Listed records:

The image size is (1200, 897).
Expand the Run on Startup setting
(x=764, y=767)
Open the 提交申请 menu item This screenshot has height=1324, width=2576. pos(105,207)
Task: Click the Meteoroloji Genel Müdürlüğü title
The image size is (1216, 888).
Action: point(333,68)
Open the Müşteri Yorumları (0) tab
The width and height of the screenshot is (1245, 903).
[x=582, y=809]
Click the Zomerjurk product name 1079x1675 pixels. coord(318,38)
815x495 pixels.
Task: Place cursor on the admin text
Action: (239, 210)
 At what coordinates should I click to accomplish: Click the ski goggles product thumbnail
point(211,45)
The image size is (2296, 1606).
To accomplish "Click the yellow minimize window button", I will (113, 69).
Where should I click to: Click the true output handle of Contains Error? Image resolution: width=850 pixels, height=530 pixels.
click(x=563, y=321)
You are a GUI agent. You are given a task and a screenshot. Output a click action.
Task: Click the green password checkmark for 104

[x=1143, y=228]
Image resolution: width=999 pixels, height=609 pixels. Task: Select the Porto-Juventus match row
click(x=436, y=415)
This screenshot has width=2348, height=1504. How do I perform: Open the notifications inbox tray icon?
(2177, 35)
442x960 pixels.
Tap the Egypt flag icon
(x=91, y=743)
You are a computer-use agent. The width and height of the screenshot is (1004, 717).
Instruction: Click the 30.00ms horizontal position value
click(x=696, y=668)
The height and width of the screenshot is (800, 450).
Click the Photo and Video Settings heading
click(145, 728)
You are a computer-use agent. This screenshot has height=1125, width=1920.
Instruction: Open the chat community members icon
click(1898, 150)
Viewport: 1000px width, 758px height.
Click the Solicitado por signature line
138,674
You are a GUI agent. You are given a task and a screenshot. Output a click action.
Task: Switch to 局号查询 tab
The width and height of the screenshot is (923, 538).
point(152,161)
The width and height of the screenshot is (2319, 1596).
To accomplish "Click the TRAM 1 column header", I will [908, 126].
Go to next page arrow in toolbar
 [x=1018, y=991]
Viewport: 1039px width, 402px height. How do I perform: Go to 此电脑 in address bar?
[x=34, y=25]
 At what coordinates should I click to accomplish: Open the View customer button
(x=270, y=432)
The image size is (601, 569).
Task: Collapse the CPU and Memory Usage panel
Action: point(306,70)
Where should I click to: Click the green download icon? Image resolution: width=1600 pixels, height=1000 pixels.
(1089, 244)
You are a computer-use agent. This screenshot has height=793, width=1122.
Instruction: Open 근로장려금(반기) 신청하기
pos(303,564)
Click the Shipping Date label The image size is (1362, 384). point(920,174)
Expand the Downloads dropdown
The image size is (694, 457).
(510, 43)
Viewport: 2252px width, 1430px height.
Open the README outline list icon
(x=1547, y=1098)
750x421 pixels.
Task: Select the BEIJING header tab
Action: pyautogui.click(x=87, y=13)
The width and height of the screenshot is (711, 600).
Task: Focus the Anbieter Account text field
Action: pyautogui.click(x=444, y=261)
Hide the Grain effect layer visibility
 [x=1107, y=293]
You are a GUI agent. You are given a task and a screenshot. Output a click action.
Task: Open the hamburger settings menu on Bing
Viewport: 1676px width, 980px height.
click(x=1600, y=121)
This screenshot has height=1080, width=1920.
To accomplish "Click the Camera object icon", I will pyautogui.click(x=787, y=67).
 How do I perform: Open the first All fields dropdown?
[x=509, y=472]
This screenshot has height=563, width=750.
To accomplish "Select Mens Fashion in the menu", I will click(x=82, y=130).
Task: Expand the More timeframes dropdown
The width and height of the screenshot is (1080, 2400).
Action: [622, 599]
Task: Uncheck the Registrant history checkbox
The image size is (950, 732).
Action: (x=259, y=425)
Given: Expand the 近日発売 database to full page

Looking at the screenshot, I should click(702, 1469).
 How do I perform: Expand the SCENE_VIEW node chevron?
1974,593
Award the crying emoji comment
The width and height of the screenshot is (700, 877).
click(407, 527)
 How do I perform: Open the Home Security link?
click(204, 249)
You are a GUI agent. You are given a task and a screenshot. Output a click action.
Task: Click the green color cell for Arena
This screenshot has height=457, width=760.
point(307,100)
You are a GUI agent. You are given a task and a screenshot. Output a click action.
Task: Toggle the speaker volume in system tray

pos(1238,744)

Description of the task: Reproduce verbatim the lines of data starting with the line containing "This screenshot has width=2348, height=1504." and ending with the line containing "Action: pyautogui.click(x=444, y=261)", both lines included.

Full answer:
This screenshot has width=2348, height=1504. How do I perform: Open the notifications inbox tray icon?
(2177, 35)
442x960 pixels.
Tap the Egypt flag icon
(x=91, y=743)
You are a computer-use agent. The width and height of the screenshot is (1004, 717).
Instruction: Click the 30.00ms horizontal position value
click(x=696, y=668)
The height and width of the screenshot is (800, 450).
Click the Photo and Video Settings heading
click(145, 728)
You are a computer-use agent. This screenshot has height=1125, width=1920.
Instruction: Open the chat community members icon
click(1898, 150)
Viewport: 1000px width, 758px height.
Click the Solicitado por signature line
138,674
You are a GUI agent. You are given a task and a screenshot. Output a click action.
Task: Switch to 局号查询 tab
The width and height of the screenshot is (923, 538).
point(152,161)
The width and height of the screenshot is (2319, 1596).
To accomplish "Click the TRAM 1 column header", I will [908, 126].
Go to next page arrow in toolbar
 [x=1018, y=991]
Viewport: 1039px width, 402px height. How do I perform: Go to 此电脑 in address bar?
[x=34, y=25]
 At what coordinates should I click to accomplish: Open the View customer button
(x=270, y=432)
The image size is (601, 569).
Task: Collapse the CPU and Memory Usage panel
Action: point(306,70)
Where should I click to: Click the green download icon? Image resolution: width=1600 pixels, height=1000 pixels.
(1089, 244)
You are a computer-use agent. This screenshot has height=793, width=1122.
Instruction: Open 근로장려금(반기) 신청하기
pos(303,564)
Click the Shipping Date label The image size is (1362, 384). point(920,174)
Expand the Downloads dropdown
The image size is (694, 457).
(510, 43)
Viewport: 2252px width, 1430px height.
Open the README outline list icon
(x=1547, y=1098)
750x421 pixels.
Task: Select the BEIJING header tab
Action: pyautogui.click(x=87, y=13)
The width and height of the screenshot is (711, 600).
Task: Focus the Anbieter Account text field
Action: pyautogui.click(x=444, y=261)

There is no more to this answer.